项目名称: 人脸美丽智能感知及其应用
项目编号: No.61472144
项目类型: 面上项目
立项/批准年度: 2015
项目学科: 计算机科学学科
项目作者: 金连文
作者单位: 华南理工大学
项目金额: 84万元
中文摘要: 人脸美是人类所广泛感知的一个概念,项目针对人脸美丽智能感知的科学问题,从人脸美学的特征提取、特征子空间流形学习、分类预测、人脸美化等四个方面来探索美丽的本质,主要研究内容包括:(1)人脸美丽的特征提取方法的研究,基于鉴别局部对准(DLA)流形学习模型、以及基于鉴别信息保留(DIP)流形学习模型的人脸美丽子空间流形学习方法的研究;融合DLA及OSS相似性度量学习的人脸美丽度量学习方法的研究;(2)基于深度学习的人脸美丽的特征学习及分类方法的研究,包括稀疏自编码机(SAE)的人脸美丽特征学习方法、基于深度卷积神经网络的人脸美丽分类与预测模型;(3)基于边缘保持的人脸图层分解技术、多层次自由变形技术(MFFD)、平均脸数据驱动、以及人脸纹理合成技术的人脸美化方法的研究;(4)人脸美丽智能感知应用系统。通过本项目研究,预期能使得计算机在某种程度上也拥有像人一样的美丽感知智能。
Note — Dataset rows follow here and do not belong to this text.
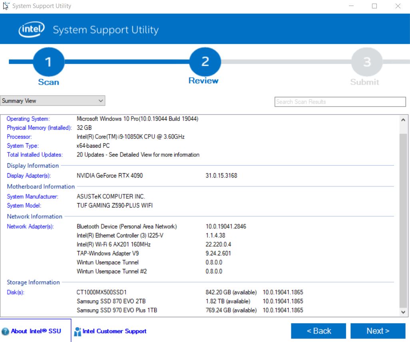Open the Summary View dropdown

tap(52, 101)
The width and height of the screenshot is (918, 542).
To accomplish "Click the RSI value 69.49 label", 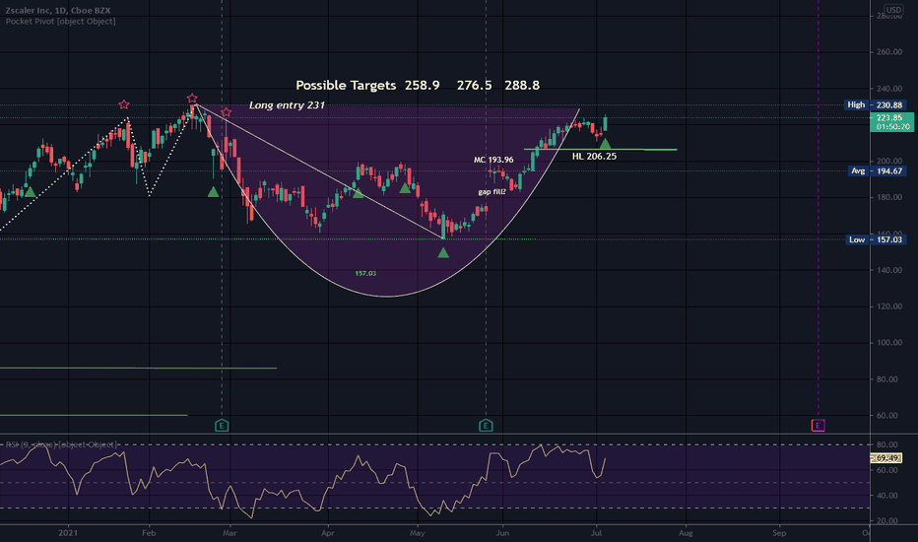I will click(886, 457).
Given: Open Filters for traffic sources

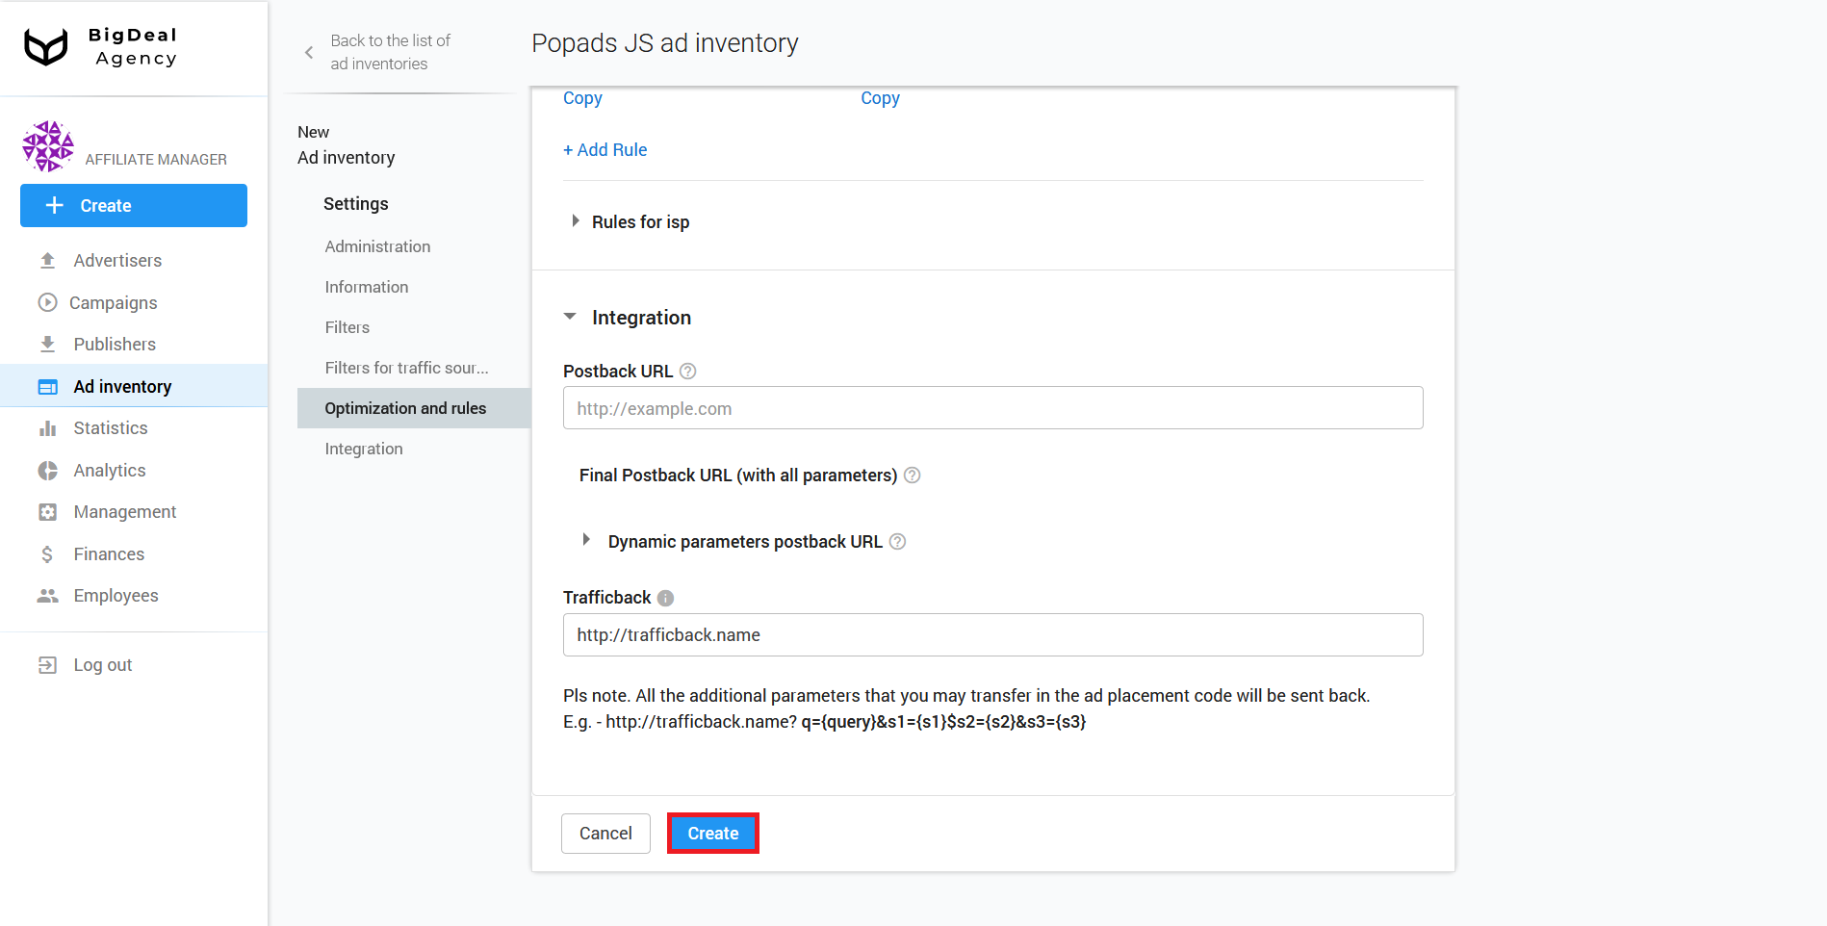Looking at the screenshot, I should (x=405, y=367).
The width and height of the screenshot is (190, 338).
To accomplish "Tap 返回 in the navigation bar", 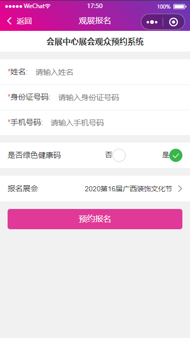I will point(24,21).

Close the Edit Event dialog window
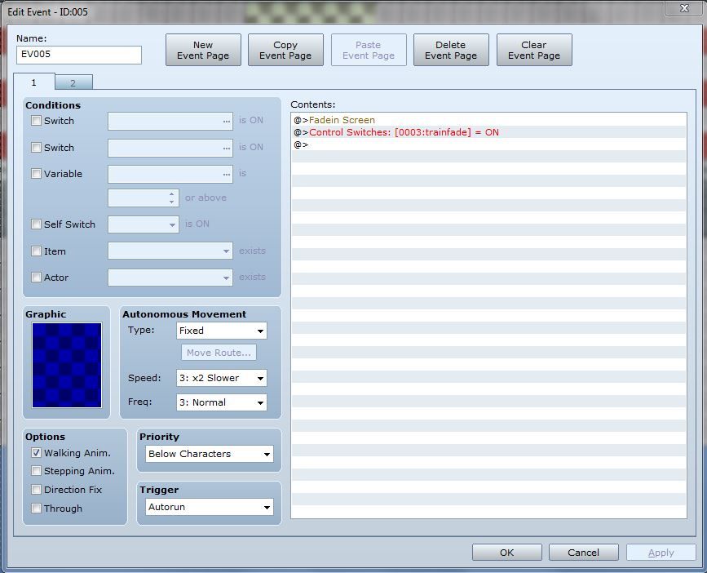pos(682,8)
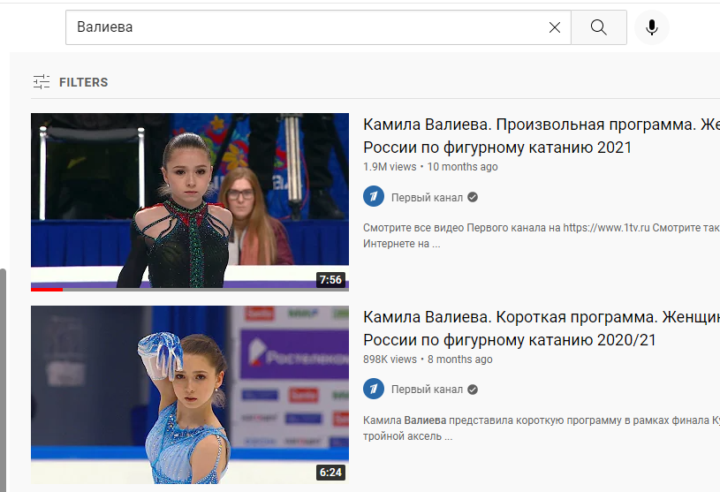This screenshot has width=720, height=492.
Task: Click Первый канал avatar of second result
Action: [374, 389]
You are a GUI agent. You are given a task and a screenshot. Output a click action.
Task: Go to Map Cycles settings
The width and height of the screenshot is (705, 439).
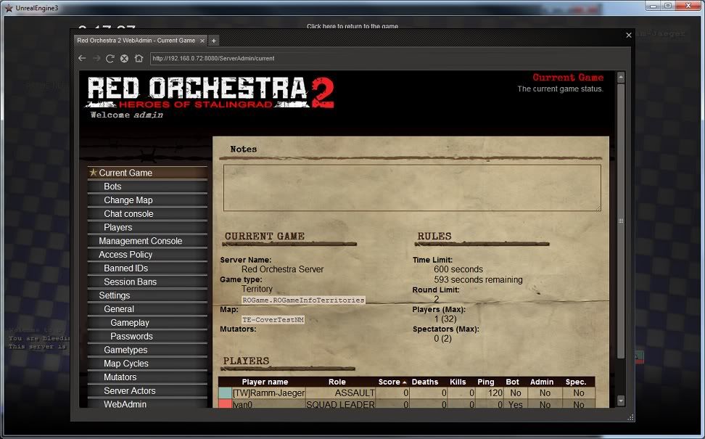tap(125, 364)
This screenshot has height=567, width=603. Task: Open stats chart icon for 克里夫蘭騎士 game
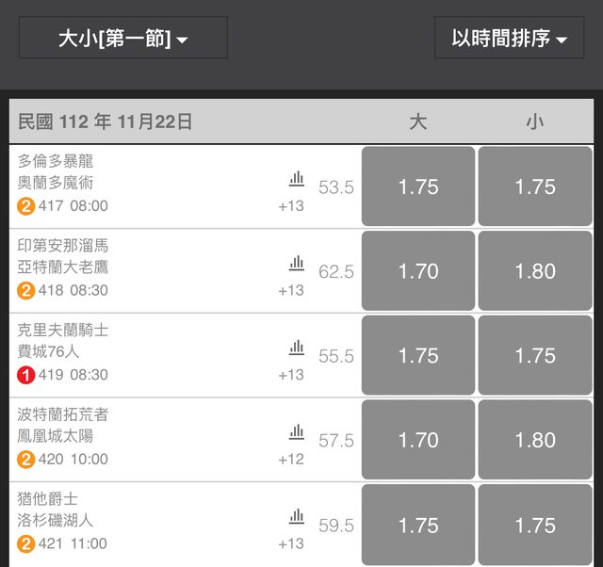coord(297,348)
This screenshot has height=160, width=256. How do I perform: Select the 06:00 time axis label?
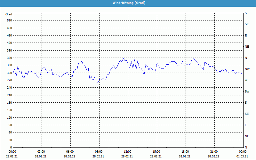(x=70, y=152)
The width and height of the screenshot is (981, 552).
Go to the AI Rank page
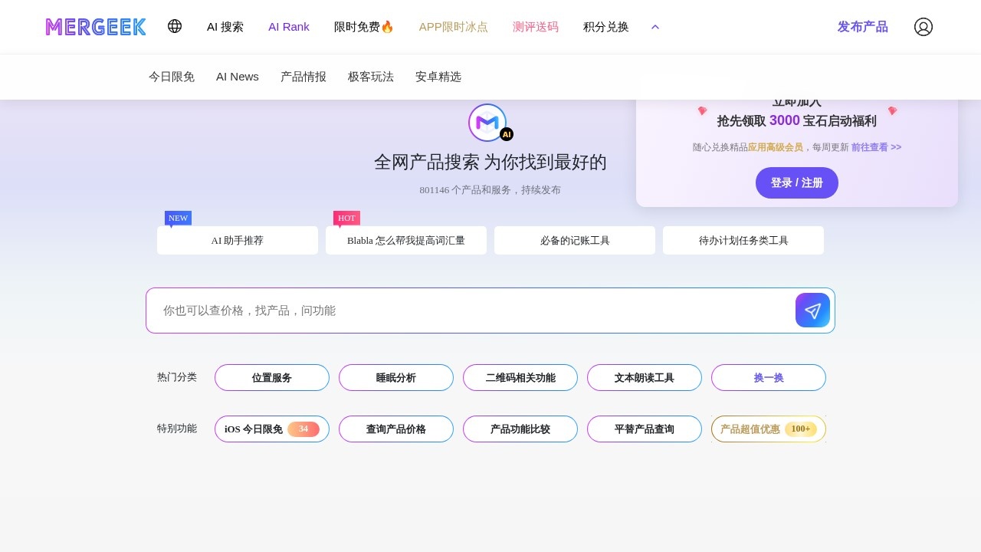pos(289,27)
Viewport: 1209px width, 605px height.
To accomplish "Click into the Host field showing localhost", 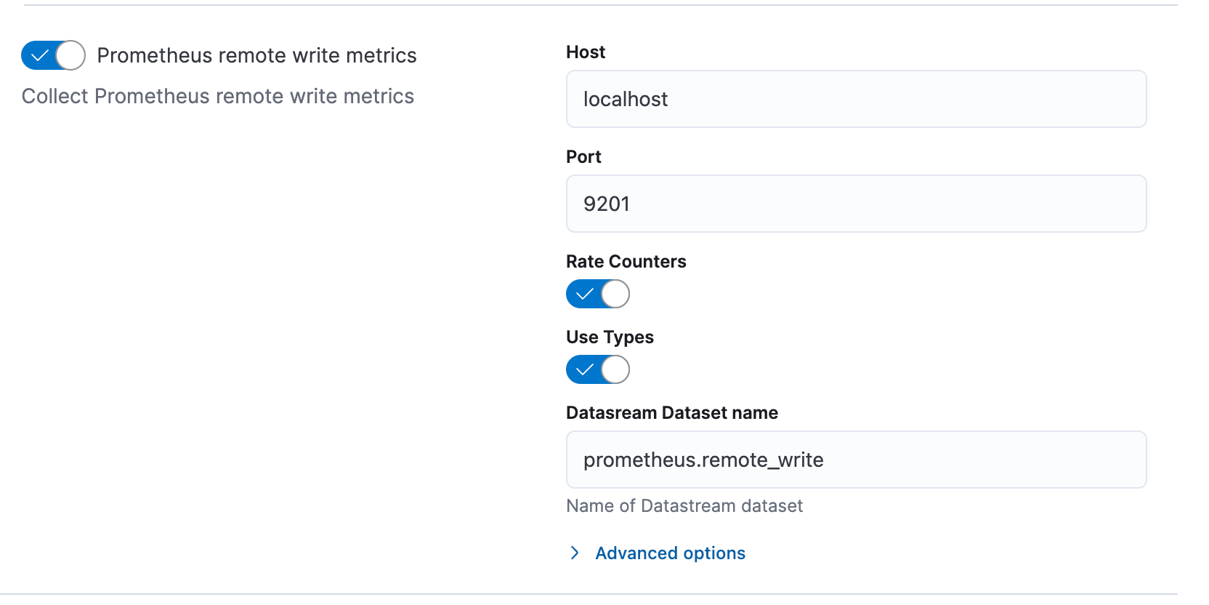I will [856, 99].
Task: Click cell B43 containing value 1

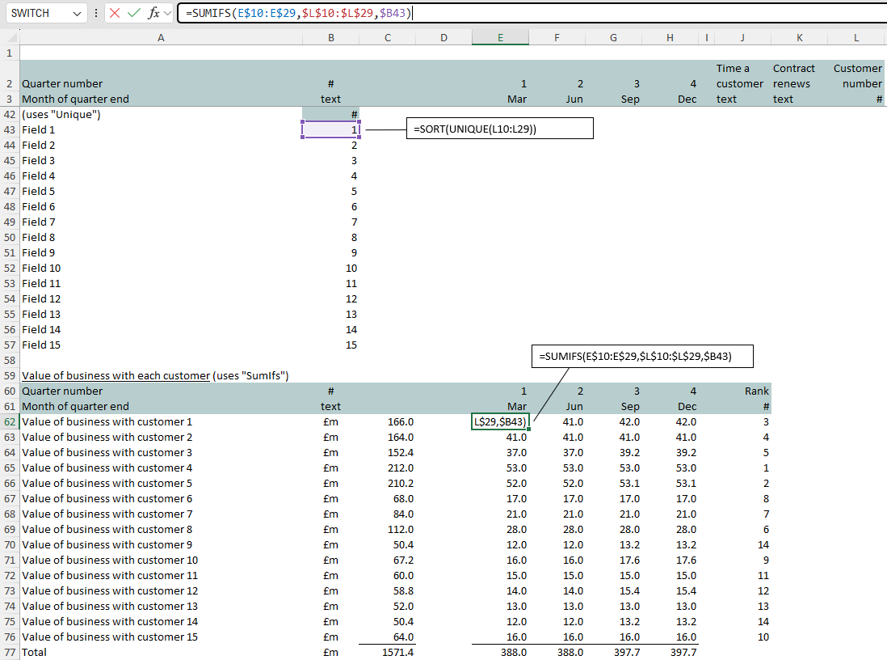Action: pos(330,129)
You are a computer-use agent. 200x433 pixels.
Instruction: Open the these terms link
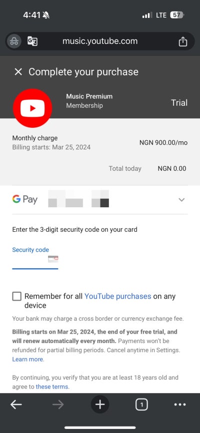(53, 387)

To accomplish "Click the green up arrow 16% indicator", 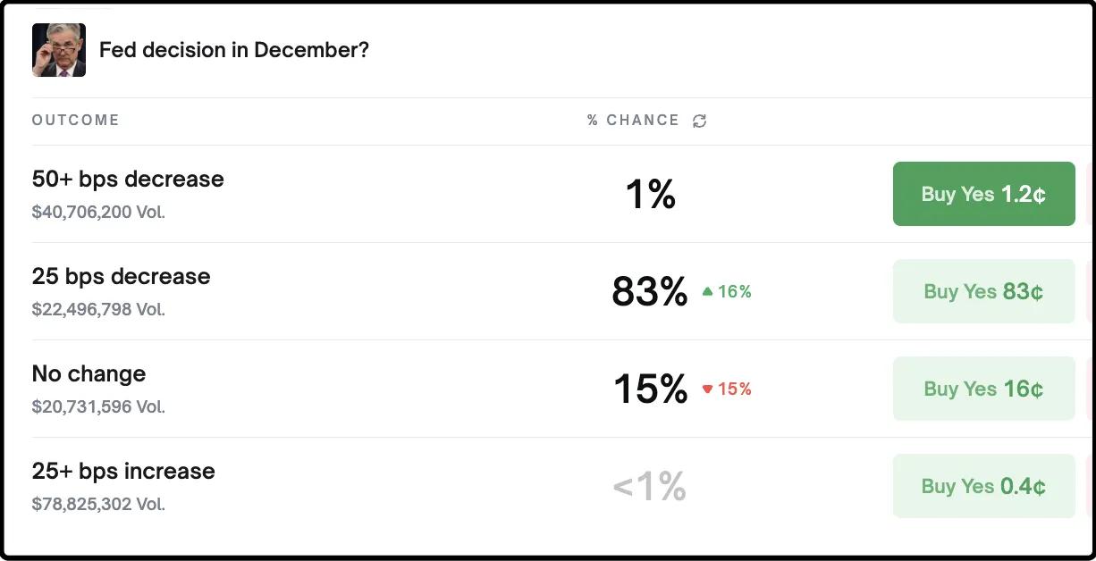I will pos(726,291).
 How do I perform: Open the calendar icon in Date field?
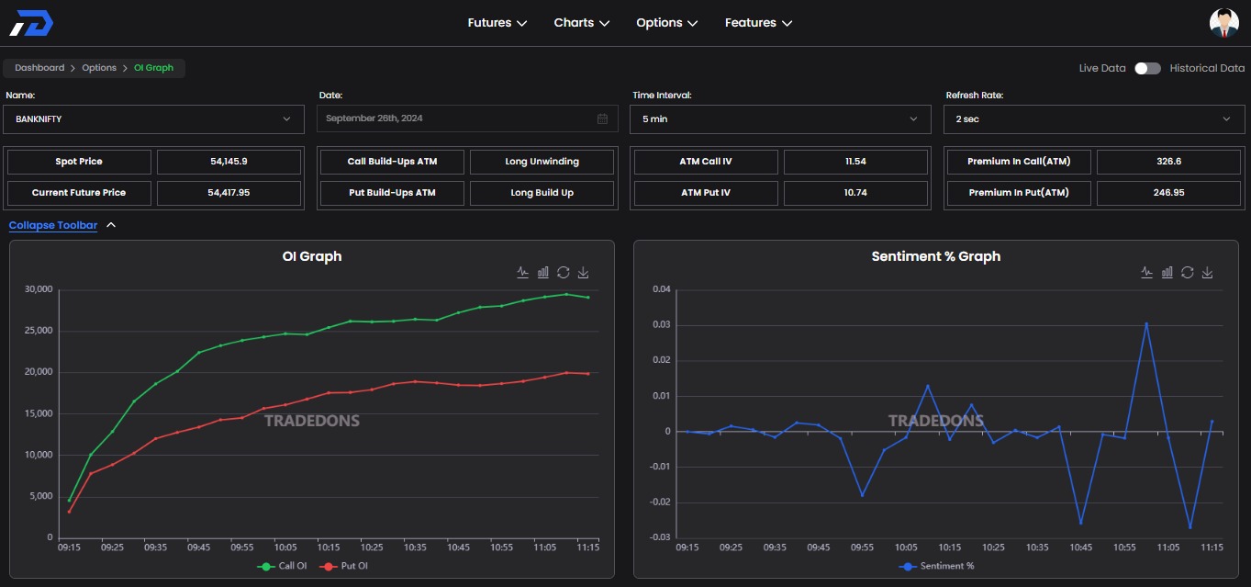(602, 119)
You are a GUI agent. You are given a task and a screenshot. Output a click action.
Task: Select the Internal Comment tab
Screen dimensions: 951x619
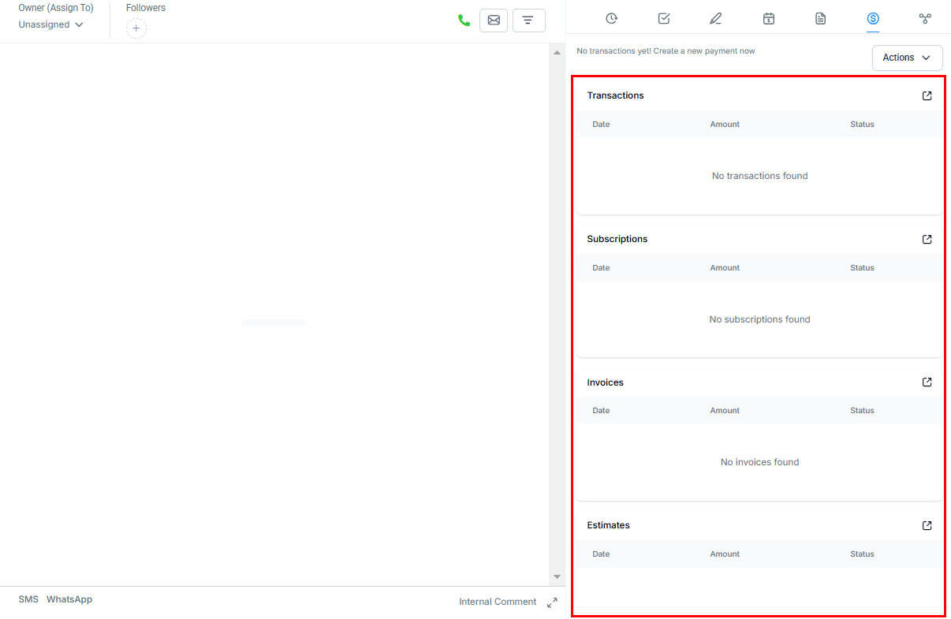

中文关键词: 图像分析;特征提取;人工智能;图像增强
英文摘要: Facial beauty is an universal part of human experience. This project aims to investigate the fundamental problems of automatic perception of human facial beauty in terms of feature extraction, feature subspace manifold learning, classification, prediction and facial beautification. The main research issues includes, (1) feature extraction approach for facial beauty representation, feature subspace learning methods based on Discriminative Locality Alignment (DLA) manifold learning, Discriminative Information Preservation (DIP) manifold learning; and beauty similarity metric measure using DLA-OSS model (2) facial beauty classification and regression methods based on deep learning theory and technologies, such as the Sparse Auto-Encoder (SAE), deep Convolutional Neural Networks (CNN); (3) face beautification method based on edge-preserving smoothing, Multilevel Free-form Deformation (MFFD), data driven by average faces and facial texture synthesis; (4) design and implementation of a real time facial beautification application system. It is expect that the machine can also be trained with the ability to perception of facial beauty like human beings.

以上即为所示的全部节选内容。